White Bicycles: Making Music in the 1960s
- White Bicycles cover.
- Author: Joe Boyd
- Cover artist: Wall Creative, Nigel Waymouth
- Language: English
- Subject: 1960s, music, record production
- Genre: Music, autobiography
- Publisher: Serpent's Tail, London
- Publication date: 2006
- Publication place: England
- Media type: Print (Hardcover, Paperback)
- Pages: ca. 280 pp
- ISBN: 1-85242-910-0
- OCLC: 77272335
- Dewey Decimal: 782.42164092 22
- LC Class: ML429.B69 A3 2006

= White Bicycles =

Book by Joe Boyd

White Bicycles: Making Music in the 1960s is the memoir of music producer Joe Boyd. It is published by Serpent's Tail. A companion CD of music he had produced in the 1960s and associated with the book was published by Fledg'ling Records at the same time. The title refers to the 1967 song "My White Bicycle" by Tomorrow, which was about Amsterdam's community bicycle program.
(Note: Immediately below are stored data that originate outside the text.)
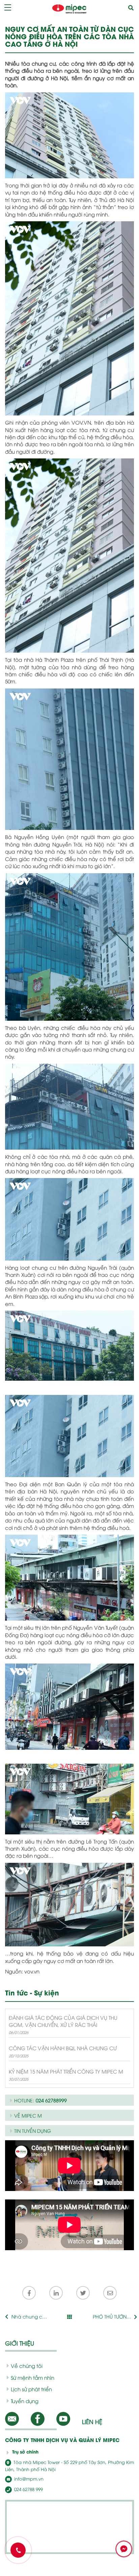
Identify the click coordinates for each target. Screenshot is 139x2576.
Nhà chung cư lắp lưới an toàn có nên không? (28, 2316)
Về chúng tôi (27, 2365)
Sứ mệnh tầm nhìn (32, 2377)
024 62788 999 (28, 2489)
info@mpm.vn (28, 2479)
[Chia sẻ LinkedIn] (56, 2292)
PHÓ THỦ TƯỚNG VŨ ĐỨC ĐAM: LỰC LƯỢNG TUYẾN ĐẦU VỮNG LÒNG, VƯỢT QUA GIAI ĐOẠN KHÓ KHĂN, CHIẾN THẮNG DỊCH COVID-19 (112, 2316)
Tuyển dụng (24, 2400)
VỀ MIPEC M (28, 2115)
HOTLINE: (40, 2100)
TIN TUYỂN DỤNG (32, 2130)
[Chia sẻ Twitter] (83, 2292)
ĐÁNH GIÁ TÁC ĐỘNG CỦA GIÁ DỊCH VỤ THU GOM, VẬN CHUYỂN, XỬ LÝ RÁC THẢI (63, 2021)
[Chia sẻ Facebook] (29, 2292)
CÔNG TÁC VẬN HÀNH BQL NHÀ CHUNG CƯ (63, 2047)
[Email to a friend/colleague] (110, 2292)
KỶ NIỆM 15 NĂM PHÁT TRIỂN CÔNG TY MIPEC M (66, 2071)
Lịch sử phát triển (31, 2389)
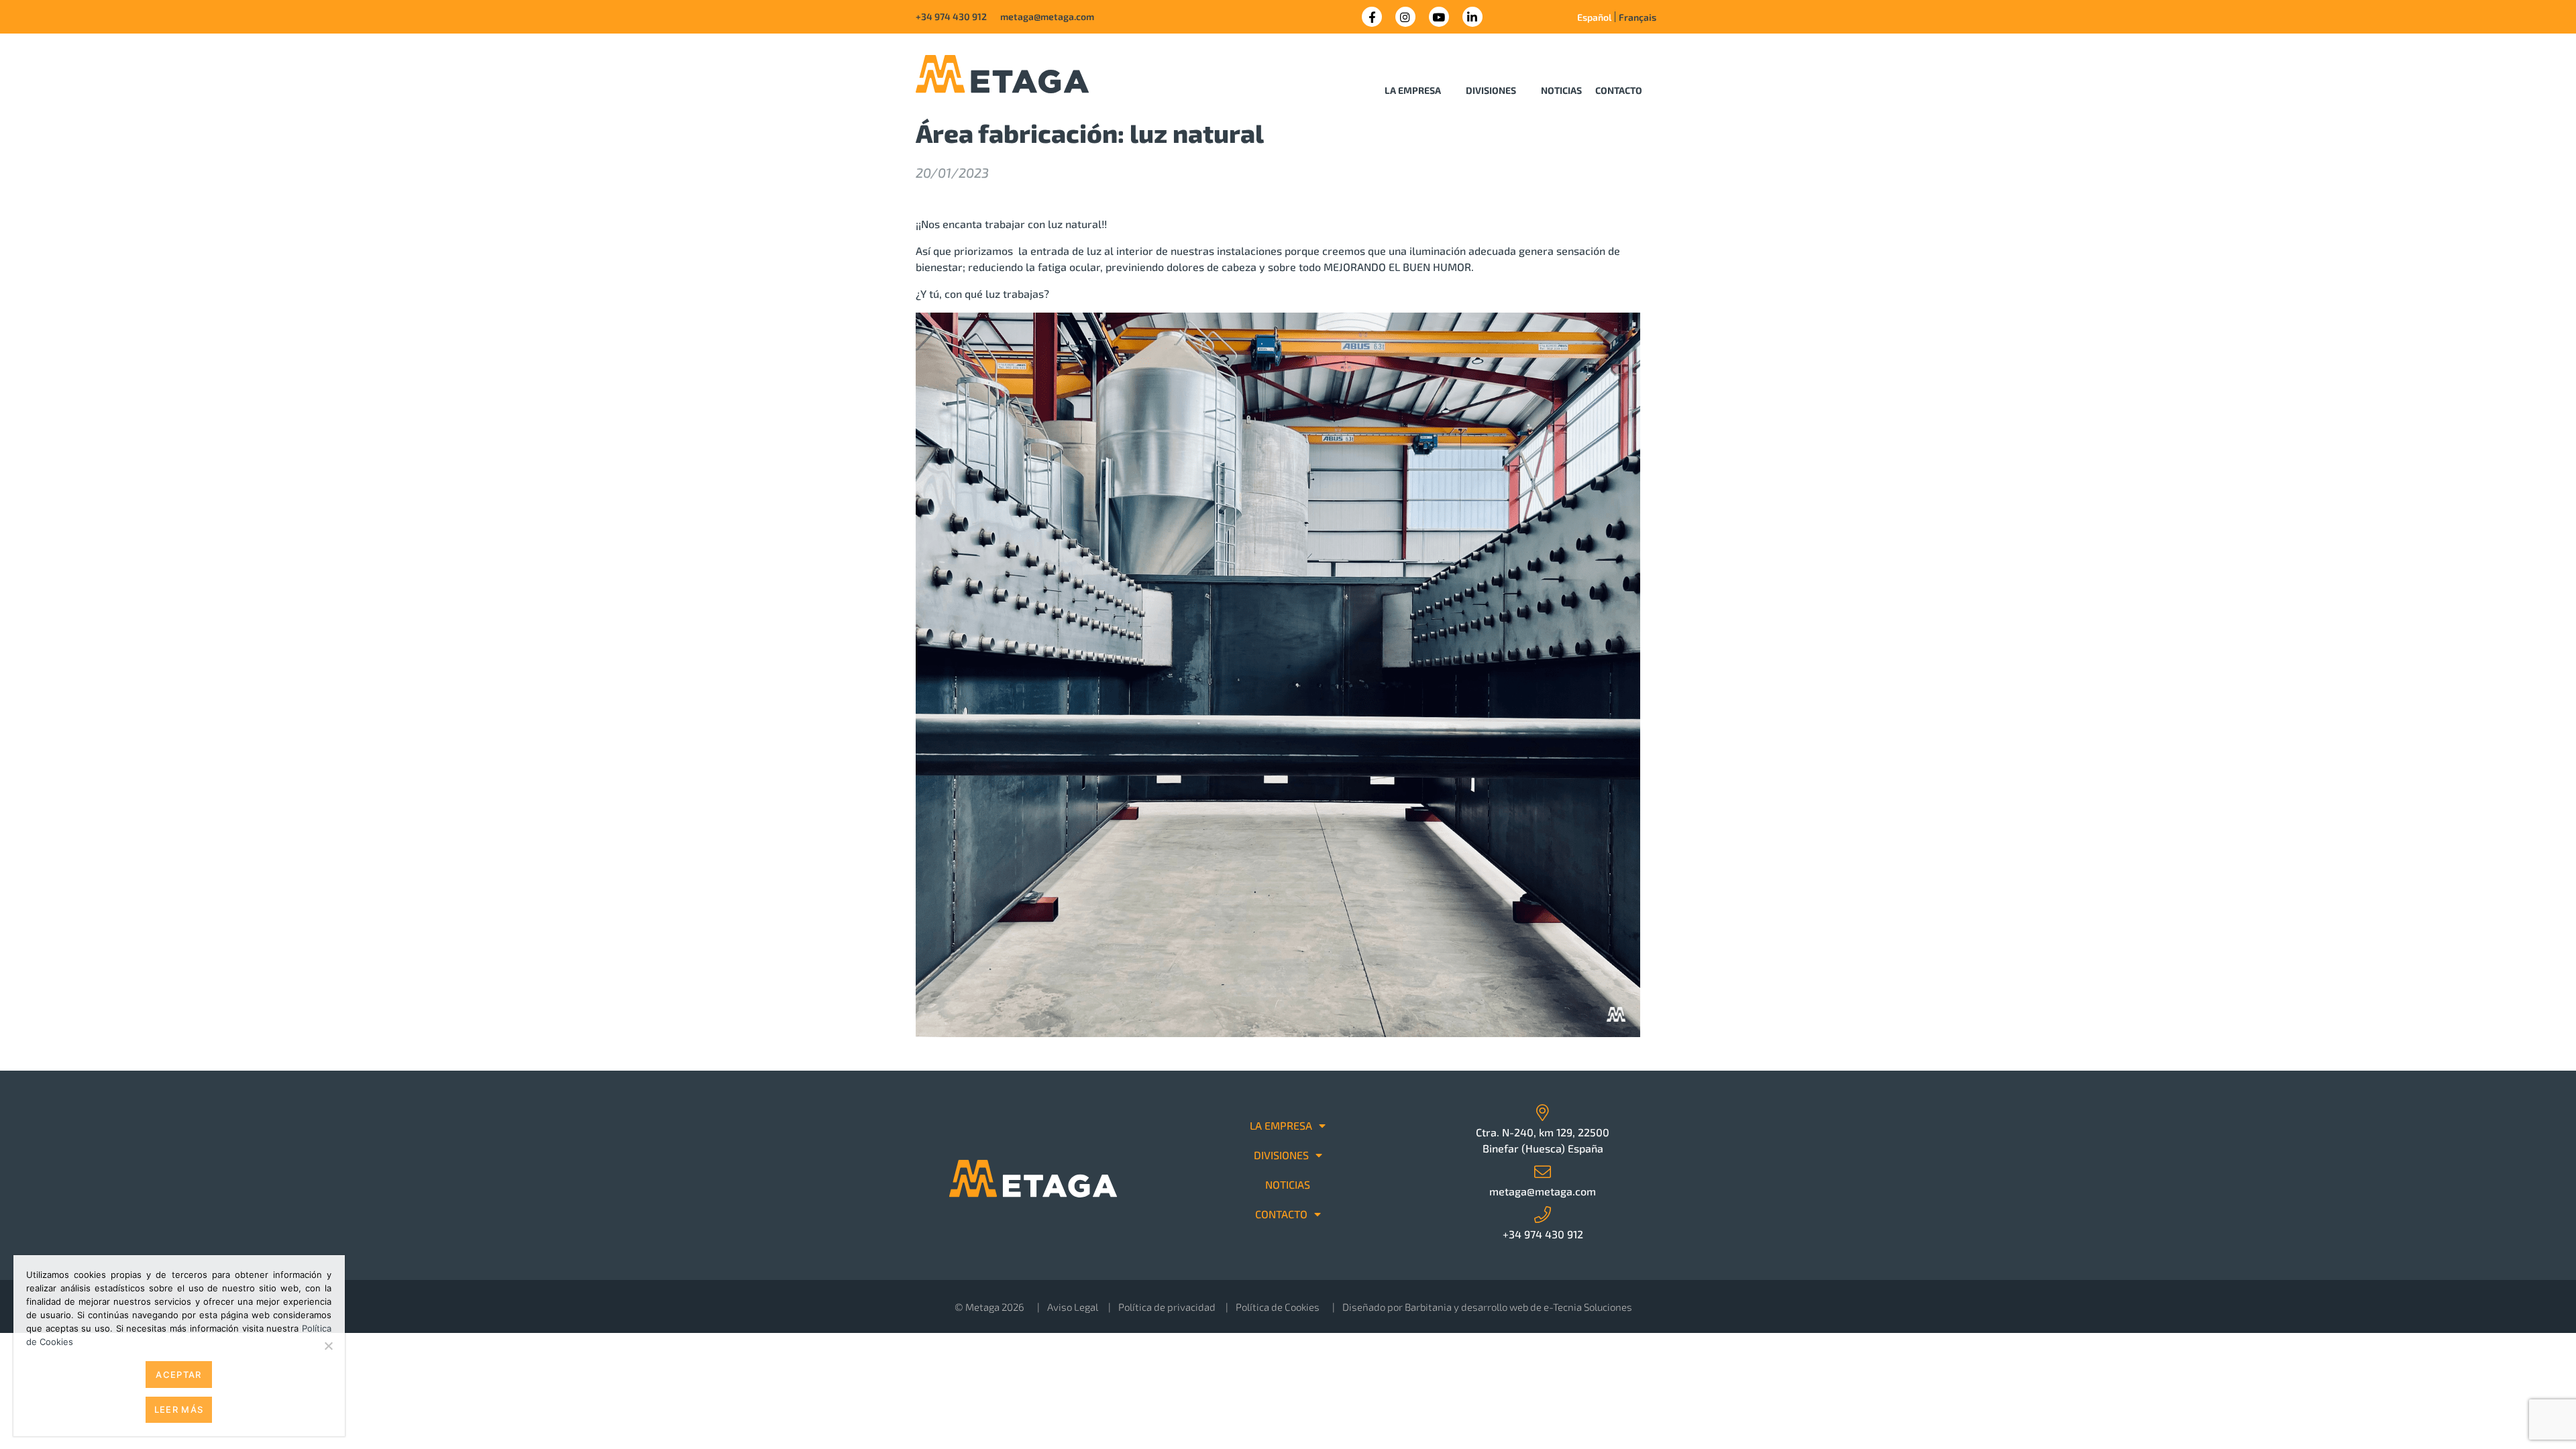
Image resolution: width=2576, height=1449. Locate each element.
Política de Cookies (1278, 1307)
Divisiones (1491, 90)
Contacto (1618, 90)
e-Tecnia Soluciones (1588, 1307)
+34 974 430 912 (951, 16)
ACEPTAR (178, 1374)
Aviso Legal (1072, 1307)
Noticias (1561, 90)
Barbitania (1428, 1307)
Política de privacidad (1167, 1307)
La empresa (1413, 90)
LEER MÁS (178, 1409)
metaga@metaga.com (1047, 16)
The author, record and film producer Joe Boyd has produced music for artists including Pink Floyd, Nick Drake, Fairport Convention and R.E.M. He produced the documentary Jimi Hendrix and the film Scandal. In 1980 he founded Hannibal Records. He lives in London where he writes for The Guardian and The Independent newspapers.